Dataset records Block Start

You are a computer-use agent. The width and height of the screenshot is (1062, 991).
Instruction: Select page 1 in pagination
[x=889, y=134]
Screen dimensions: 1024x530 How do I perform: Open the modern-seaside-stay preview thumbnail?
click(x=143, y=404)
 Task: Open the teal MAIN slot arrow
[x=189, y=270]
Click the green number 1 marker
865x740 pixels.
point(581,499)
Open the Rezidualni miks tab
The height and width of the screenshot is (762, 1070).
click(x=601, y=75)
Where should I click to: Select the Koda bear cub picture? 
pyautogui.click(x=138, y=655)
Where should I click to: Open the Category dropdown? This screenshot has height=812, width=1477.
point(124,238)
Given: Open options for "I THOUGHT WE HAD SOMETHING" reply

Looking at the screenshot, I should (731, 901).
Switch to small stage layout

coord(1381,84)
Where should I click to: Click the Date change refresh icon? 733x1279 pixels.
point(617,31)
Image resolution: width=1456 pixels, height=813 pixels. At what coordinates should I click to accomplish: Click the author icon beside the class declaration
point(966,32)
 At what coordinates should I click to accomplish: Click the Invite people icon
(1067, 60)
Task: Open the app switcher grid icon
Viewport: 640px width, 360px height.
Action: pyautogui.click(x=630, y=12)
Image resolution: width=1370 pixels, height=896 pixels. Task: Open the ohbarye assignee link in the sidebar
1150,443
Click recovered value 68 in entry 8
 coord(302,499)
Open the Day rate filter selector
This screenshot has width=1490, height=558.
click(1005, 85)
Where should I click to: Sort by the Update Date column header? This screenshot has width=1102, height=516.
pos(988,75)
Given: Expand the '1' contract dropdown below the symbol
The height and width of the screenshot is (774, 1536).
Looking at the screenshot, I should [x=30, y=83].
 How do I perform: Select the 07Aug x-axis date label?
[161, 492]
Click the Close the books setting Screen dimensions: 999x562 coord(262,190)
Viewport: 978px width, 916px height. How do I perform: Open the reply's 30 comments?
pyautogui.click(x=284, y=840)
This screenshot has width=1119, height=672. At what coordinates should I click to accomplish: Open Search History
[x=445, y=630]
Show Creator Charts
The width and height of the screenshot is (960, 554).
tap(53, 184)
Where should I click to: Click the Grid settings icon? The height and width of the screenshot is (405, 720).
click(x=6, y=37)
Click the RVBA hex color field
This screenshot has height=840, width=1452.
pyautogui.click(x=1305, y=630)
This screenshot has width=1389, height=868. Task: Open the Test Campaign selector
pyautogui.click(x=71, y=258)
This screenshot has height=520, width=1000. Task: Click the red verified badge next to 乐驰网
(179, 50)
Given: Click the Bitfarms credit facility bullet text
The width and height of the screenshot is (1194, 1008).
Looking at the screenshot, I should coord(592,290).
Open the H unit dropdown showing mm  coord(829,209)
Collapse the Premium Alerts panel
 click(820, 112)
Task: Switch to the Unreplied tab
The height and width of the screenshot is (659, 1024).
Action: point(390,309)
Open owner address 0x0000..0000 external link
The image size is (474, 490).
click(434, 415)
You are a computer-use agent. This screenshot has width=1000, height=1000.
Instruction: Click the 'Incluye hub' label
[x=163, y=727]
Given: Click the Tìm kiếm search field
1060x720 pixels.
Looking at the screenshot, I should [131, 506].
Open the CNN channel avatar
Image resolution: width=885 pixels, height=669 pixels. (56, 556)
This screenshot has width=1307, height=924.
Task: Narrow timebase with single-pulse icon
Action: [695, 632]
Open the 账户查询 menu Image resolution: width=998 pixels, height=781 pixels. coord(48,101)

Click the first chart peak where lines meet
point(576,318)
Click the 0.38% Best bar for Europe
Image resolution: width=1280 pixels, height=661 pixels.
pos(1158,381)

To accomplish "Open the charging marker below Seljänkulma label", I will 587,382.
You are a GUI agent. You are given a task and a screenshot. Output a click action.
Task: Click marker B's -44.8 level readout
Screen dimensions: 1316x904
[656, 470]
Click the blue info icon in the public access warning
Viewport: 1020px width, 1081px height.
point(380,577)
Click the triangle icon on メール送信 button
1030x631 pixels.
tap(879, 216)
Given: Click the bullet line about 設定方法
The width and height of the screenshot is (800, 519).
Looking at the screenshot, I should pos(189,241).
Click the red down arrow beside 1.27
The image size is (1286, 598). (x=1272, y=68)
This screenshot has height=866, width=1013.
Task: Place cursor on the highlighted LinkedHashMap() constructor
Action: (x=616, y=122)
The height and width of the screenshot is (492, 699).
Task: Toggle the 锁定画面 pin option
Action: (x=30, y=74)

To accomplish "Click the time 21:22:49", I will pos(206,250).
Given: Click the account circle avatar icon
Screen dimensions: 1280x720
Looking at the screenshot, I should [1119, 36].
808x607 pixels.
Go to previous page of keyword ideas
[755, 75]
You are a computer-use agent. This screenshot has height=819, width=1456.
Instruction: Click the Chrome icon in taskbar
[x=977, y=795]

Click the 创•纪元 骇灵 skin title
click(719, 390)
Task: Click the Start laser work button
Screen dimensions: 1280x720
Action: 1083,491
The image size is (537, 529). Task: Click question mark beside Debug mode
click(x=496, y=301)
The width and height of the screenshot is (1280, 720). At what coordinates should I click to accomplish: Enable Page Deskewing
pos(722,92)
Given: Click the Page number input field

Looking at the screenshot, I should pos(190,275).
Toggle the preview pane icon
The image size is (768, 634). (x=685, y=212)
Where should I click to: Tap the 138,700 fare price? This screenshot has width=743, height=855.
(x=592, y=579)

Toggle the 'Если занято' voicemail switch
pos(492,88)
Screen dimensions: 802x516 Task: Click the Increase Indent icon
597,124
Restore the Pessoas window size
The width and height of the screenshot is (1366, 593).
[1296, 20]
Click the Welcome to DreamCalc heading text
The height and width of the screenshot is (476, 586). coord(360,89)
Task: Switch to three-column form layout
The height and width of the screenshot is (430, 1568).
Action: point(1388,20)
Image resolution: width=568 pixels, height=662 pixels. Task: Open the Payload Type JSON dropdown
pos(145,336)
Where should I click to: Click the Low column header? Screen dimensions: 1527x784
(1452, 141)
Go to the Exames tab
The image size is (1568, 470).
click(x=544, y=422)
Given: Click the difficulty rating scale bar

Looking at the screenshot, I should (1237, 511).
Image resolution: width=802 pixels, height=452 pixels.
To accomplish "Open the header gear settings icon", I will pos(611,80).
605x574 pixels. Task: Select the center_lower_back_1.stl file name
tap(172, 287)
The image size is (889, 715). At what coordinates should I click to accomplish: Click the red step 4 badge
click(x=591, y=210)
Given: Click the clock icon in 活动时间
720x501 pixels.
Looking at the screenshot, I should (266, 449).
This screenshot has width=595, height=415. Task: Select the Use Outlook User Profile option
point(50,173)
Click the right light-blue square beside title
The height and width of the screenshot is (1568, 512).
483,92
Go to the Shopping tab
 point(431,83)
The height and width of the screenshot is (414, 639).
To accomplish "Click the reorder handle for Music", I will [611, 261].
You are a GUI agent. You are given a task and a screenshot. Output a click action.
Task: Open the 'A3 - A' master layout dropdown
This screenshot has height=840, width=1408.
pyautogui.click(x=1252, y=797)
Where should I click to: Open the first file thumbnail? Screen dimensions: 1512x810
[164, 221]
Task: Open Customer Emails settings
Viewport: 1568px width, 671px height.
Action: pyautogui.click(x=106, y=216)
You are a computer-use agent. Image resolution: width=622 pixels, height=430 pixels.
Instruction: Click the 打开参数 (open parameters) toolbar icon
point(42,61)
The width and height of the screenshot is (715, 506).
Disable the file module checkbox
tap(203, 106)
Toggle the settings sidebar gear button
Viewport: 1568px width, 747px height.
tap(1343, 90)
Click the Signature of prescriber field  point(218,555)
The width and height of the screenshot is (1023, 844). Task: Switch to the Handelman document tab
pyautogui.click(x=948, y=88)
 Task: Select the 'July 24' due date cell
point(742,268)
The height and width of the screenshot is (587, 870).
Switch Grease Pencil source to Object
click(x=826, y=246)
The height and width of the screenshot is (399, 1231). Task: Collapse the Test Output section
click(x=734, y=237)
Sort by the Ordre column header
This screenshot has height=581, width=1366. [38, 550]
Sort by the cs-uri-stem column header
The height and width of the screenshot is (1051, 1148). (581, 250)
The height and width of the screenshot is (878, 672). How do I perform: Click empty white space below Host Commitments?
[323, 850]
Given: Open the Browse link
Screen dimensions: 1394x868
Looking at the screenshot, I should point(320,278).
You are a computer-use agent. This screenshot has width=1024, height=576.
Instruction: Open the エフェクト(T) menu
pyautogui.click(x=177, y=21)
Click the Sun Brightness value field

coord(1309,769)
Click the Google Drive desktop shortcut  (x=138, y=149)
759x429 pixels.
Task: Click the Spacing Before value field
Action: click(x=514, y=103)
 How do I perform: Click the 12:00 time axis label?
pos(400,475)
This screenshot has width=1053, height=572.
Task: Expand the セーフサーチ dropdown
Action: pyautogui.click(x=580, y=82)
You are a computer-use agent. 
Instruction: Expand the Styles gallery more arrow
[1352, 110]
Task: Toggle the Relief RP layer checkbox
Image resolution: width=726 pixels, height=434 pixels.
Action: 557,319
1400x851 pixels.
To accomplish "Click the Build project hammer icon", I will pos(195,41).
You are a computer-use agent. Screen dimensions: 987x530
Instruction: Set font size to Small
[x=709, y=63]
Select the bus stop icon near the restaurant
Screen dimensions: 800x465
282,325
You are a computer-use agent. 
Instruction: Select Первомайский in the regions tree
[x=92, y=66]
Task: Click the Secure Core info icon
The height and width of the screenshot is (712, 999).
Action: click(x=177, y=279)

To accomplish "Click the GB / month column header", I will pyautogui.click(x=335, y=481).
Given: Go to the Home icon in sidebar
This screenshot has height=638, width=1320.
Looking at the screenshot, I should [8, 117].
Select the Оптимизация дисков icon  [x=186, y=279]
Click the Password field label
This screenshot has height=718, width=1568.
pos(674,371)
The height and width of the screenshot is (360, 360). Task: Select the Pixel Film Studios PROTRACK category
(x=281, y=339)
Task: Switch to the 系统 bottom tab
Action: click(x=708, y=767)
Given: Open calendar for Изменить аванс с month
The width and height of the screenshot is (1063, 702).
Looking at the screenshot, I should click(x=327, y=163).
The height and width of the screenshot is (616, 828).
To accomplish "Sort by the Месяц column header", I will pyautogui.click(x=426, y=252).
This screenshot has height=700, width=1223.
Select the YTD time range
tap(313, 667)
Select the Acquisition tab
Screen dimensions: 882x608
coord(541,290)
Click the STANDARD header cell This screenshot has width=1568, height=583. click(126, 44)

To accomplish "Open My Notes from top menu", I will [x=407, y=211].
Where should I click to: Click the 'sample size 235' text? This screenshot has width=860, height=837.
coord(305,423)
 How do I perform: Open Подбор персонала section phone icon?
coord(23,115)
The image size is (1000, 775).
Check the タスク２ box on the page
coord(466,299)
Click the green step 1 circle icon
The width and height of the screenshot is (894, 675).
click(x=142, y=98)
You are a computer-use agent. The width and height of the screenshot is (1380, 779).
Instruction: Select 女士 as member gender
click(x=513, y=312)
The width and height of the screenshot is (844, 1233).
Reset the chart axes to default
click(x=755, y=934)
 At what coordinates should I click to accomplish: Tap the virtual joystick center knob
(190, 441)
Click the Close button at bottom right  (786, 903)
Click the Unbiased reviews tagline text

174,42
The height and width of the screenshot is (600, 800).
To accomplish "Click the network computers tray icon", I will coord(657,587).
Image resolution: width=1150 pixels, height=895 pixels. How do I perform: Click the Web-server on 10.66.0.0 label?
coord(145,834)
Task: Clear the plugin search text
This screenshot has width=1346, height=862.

Dataset records Block End

#### [About this exercise]
Above are the records. Copy every line in them holding "bullet".

#### [Answer area]
Given: Click the Bitfarms credit facility bullet text
Given: Click the bullet line about 設定方法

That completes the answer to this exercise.